Investors vote on the first of three shareholder resolutions proposed at Rio Tinto, Anglo American and Glencore AGMs this week calling for reporting by these mining companies into how they are managing carbon emissions and investing in low-carbon energy research and development. Rio Tinto at its AGM last Thursday (14th April) was the first company to face a vote although the results will not be available until after the Australian part of the dual listed company has held its AGM next month. The company has already said that it would back these calls for greater disclosure. Anglo American’s AGM is next week and Glencore’s is next month.

The resolutions were proposed by the Aiming for A investor coalition which was originally launched in 2012 by the CCLA, which manages investments for charities, religious organisations and the public sector. The resolutions attracted support from UK and overseas institutional investors. The Local Authority Pension Fund Forum, which is a member of the coalition, reported that the boards of Anglo American and Glencore had also backed their demands.

Similar resolutions were proposed by the coalition of investors last year at the AGMs of oil companies BP and Shell, which were also supported by the company boards, were passed with 95.84% of the votes in favour. However there has been disquiet that BP has not moved far enough to meet the demands of the resolution and its business activities may be continuing to harm the environment.

BP, which also held its AGM on Thursday, faced criticism from responsible investor campaigning groups such as the UK’s ShareAction for its plan to drill for oil in the Great Australian Bight (GAB) from October 2016.

ShareAction said BP was not publishing an environmental report on the project and the lack of transparency is one of numerous financial risks associated with the project which were outlined in a briefing it has produced with The Wilderness Society. The briefing points out the high associated infrastructure costs of the project, which have led to an estimated average break-even barrel price of $104. BP has stated publicly its objective for projects to break even at $60 per barrel.
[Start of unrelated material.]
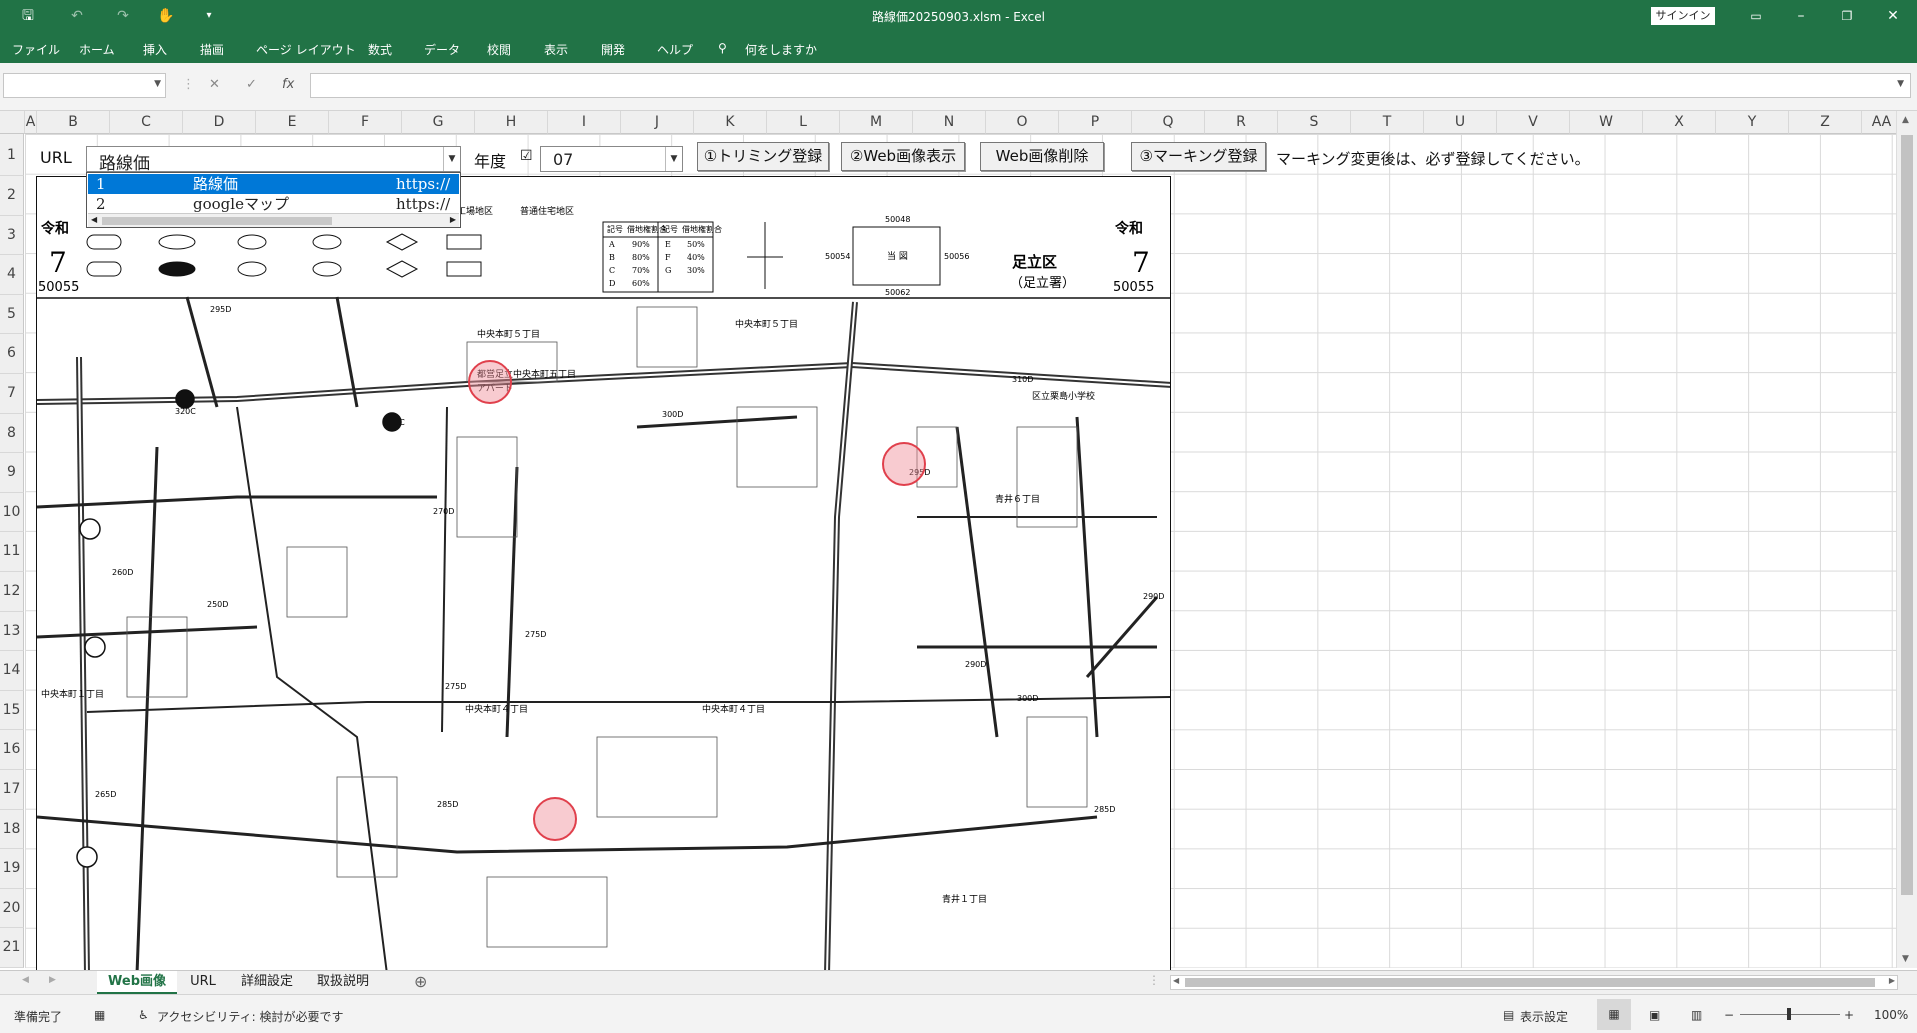 This screenshot has width=1917, height=1033. Describe the element at coordinates (584, 122) in the screenshot. I see `column-header: I` at that location.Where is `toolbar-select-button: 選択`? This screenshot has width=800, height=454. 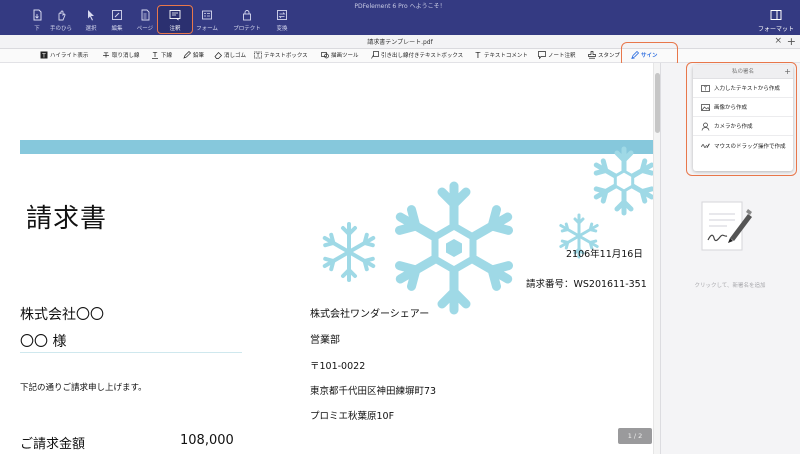
toolbar-select-button: 選択 is located at coordinates (91, 19).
The briefing also questions the viability of the project in light of the COP 21 agreement to limit rises in global temperatures to well below 2°C, with an ambition for 1.5’, and the increase in regulation likely to accompany this. BP’s reporting against the shareholder resolution on climate risk, passed last year, is weak, the authors believe. The company has not disclosed a business plan for a transition to 2°C, and continues to forecast demand scenarios of 4-6°C. The 9bn barrels of oil estimated in the Bight, if burnt, would produce almost eight times Australia’s annual GHG emissions which will raise questions among investors about BP’s commitment to meaningful action on aligning its business strategy with a 2°C scenario, according to the report.